# Trench Collapse



## tinner666 (Nov 3, 2004)

Here in Richmond, rescuers are trying to free a man in a trench. No real details except he's alive and in South Richmond.


----------



## Tinstaafl (Jan 6, 2008)

tinner666 said:


> Here in Richmond, rescuers are trying to free a man in a trench.


That sucks. I hope the boss pays overtime.

Everybody, send good vibes to those rescue workers.


----------



## nEighter (Nov 24, 2008)

srsly! Were there any shoring on that trench? How did the guy stay alive? Was there some way to keep a pocket of air?


----------



## tinner666 (Nov 3, 2004)

News claims the ditch was 20' deep. Unshored. Installing or repairing a sewer in a yard.
After 6 hours, he was rescued with minor injuries.
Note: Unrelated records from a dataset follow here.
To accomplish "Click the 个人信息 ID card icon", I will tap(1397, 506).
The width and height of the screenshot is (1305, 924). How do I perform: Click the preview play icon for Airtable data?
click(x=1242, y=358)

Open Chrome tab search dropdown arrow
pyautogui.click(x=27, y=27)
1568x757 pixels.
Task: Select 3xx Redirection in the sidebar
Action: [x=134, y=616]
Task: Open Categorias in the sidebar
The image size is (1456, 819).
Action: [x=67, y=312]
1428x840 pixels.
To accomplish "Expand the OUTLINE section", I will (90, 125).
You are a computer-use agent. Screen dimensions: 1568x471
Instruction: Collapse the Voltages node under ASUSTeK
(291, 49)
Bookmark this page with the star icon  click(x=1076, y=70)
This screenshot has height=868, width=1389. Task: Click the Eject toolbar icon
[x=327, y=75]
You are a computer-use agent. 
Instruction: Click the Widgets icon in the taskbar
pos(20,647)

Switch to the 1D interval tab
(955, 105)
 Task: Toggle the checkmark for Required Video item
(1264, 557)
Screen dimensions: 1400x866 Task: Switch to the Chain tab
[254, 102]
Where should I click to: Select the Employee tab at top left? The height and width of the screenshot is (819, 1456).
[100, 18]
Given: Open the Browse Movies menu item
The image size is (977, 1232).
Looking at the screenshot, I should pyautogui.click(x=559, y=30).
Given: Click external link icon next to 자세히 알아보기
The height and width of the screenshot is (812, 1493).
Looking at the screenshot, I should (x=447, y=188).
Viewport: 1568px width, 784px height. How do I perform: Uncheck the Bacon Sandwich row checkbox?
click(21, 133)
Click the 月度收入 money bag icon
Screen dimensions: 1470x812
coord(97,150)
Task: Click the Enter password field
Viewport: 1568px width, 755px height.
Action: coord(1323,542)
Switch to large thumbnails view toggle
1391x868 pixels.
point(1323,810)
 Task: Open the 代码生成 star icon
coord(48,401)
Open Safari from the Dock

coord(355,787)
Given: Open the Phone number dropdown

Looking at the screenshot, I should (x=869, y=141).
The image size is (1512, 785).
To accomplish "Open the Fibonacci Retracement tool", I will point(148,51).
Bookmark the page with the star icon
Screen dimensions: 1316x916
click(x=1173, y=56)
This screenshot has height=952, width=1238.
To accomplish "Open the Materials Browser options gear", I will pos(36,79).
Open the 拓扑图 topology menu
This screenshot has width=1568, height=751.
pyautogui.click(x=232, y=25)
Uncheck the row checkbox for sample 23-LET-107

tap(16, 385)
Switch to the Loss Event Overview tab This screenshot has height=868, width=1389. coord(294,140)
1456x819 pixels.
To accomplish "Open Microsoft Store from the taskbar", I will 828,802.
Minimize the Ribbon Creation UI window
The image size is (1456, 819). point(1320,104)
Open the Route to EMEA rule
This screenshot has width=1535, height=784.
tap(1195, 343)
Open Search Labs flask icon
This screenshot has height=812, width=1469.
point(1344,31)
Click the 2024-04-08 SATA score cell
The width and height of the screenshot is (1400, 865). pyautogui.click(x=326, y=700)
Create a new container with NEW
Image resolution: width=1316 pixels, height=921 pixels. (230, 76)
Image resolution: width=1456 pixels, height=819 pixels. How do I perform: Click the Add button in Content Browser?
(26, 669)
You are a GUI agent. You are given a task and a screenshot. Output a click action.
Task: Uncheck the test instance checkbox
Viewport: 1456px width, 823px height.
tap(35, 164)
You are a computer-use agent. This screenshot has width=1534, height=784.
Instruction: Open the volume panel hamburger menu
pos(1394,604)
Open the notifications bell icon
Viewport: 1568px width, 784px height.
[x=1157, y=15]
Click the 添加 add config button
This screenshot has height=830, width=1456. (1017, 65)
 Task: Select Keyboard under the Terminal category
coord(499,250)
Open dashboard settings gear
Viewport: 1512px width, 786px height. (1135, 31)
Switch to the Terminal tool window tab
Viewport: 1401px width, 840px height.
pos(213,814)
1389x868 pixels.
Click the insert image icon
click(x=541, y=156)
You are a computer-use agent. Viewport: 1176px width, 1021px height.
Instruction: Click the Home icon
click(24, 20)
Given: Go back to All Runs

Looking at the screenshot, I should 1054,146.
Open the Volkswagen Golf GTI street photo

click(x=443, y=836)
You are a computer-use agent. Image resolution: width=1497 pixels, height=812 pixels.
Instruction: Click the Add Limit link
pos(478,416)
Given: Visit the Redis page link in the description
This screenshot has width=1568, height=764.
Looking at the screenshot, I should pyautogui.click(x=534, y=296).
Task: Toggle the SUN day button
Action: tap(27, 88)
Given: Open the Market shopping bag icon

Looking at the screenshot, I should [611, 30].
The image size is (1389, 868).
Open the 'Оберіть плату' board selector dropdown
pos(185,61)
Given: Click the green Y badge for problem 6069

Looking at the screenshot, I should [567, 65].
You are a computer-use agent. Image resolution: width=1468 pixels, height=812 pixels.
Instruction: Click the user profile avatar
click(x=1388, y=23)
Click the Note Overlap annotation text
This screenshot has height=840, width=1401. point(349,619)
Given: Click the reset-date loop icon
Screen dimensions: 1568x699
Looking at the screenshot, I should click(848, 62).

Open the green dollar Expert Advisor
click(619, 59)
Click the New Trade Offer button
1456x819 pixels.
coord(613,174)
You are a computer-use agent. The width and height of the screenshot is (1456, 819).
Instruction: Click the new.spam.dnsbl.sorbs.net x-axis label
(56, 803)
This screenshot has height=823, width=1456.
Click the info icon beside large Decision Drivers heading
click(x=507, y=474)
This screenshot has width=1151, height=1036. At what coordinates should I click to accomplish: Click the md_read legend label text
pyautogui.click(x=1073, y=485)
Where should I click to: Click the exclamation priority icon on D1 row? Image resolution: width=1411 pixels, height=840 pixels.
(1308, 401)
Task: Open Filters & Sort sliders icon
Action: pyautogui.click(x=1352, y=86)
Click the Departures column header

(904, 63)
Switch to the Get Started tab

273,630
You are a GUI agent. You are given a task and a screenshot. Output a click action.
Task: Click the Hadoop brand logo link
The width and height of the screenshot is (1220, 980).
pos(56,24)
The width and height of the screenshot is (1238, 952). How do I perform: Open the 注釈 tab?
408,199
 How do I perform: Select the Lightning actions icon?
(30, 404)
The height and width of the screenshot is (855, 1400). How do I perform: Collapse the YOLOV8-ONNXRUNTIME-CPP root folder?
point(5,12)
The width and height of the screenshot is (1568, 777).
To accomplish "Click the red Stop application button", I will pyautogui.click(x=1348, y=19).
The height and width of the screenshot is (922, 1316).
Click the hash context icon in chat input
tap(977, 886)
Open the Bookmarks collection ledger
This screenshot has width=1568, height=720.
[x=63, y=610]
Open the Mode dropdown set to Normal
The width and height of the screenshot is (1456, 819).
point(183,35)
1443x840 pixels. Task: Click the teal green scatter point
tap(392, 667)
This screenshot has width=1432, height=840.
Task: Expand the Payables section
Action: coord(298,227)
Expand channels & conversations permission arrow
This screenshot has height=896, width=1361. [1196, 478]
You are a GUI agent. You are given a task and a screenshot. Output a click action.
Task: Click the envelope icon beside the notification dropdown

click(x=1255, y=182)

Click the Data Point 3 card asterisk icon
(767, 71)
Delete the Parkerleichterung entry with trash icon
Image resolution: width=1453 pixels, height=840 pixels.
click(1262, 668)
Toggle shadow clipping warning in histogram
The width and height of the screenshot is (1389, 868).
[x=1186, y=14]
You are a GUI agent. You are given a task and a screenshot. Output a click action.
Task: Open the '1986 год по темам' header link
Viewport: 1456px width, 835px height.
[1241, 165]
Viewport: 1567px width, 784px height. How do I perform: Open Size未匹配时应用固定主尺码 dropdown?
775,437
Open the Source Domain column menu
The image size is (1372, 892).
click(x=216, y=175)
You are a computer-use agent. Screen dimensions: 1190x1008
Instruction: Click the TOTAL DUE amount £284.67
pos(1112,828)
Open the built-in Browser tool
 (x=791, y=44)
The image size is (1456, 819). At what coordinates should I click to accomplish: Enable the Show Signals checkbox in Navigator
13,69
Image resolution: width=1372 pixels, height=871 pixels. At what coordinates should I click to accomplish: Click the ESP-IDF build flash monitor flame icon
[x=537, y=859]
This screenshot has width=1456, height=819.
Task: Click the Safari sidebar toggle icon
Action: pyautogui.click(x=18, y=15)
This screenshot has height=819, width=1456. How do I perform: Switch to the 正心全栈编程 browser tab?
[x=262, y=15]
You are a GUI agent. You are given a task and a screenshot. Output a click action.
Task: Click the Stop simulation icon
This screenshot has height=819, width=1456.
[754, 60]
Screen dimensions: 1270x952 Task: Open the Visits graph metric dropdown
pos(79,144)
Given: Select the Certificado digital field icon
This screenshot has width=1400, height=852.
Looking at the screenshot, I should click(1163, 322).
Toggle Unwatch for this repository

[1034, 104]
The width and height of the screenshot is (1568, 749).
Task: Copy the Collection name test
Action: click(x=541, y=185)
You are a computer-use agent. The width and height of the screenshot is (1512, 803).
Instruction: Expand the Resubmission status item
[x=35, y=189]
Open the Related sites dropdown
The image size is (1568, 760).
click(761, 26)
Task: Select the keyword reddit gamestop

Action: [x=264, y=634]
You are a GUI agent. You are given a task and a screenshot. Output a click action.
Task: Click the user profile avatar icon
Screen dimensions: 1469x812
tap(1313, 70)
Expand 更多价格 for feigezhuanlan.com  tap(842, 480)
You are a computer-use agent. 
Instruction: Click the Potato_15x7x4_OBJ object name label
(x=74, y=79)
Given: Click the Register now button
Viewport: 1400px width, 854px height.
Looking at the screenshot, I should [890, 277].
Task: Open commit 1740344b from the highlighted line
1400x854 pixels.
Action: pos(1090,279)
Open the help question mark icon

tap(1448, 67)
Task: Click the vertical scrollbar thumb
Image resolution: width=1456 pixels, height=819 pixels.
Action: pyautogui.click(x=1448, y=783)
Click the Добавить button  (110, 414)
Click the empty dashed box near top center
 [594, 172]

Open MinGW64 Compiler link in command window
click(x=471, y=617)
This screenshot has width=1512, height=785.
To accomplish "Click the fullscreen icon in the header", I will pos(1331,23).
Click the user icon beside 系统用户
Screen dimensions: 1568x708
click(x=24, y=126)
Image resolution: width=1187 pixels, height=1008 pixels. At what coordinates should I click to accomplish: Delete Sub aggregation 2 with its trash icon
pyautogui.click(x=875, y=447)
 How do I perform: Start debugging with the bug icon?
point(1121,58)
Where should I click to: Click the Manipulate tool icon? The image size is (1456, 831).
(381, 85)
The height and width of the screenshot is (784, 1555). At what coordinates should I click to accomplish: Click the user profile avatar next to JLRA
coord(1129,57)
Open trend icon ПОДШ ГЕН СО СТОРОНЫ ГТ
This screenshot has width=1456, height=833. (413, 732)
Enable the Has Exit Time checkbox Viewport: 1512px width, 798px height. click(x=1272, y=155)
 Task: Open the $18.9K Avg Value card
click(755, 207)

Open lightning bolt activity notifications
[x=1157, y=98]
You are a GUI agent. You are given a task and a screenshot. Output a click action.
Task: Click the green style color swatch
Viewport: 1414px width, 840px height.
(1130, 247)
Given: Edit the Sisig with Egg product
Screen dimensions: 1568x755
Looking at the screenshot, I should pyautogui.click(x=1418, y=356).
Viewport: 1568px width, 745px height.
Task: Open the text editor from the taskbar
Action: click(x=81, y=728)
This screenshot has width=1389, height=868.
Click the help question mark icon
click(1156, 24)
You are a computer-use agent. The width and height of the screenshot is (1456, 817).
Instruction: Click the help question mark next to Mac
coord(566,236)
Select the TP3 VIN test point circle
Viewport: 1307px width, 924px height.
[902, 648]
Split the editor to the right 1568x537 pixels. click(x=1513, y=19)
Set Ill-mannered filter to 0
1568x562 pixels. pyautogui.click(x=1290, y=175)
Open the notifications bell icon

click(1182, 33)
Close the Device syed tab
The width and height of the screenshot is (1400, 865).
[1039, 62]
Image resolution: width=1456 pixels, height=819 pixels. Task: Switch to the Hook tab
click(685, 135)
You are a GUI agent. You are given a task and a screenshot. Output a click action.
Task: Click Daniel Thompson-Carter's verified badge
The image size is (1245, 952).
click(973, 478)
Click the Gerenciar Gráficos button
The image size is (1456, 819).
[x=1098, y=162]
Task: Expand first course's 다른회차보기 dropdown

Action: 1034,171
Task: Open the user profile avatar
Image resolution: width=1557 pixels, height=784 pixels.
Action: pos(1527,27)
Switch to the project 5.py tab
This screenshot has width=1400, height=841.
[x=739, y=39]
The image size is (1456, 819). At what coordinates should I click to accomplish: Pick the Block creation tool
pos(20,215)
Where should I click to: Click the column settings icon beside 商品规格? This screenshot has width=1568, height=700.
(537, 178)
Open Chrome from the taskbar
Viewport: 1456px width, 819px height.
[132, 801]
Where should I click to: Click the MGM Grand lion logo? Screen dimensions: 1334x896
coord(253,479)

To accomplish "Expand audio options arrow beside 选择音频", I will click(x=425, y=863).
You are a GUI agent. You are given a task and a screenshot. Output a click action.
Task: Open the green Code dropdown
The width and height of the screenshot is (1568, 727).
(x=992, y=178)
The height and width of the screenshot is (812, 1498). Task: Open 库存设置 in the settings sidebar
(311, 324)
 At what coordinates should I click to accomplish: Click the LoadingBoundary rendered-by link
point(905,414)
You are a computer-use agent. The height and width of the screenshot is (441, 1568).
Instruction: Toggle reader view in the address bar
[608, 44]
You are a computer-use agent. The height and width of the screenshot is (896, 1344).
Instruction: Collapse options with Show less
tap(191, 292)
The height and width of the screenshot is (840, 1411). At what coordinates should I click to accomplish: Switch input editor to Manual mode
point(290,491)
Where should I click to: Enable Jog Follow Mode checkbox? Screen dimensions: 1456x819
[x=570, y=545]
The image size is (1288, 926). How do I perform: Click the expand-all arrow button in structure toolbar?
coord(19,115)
He was the boss/owner. OSHA is there.


----------



## Tinstaafl (Jan 6, 2008)

tinner666 said:


> News claims the ditch was 20' deep.


Good lord! Knowing the typical accuracy of their reports, it was probably closer to 2'.

Nevertheless, thanks for the update. Not to put the guy down without verified info, but it does sound like a bit of poetic justice.


----------



## tinner666 (Nov 3, 2004)

:thumbup:Looked like a Deere 310. In ne pic, I could tell it was 10' for sure by visible ladder rungs. Minor injuries.


----------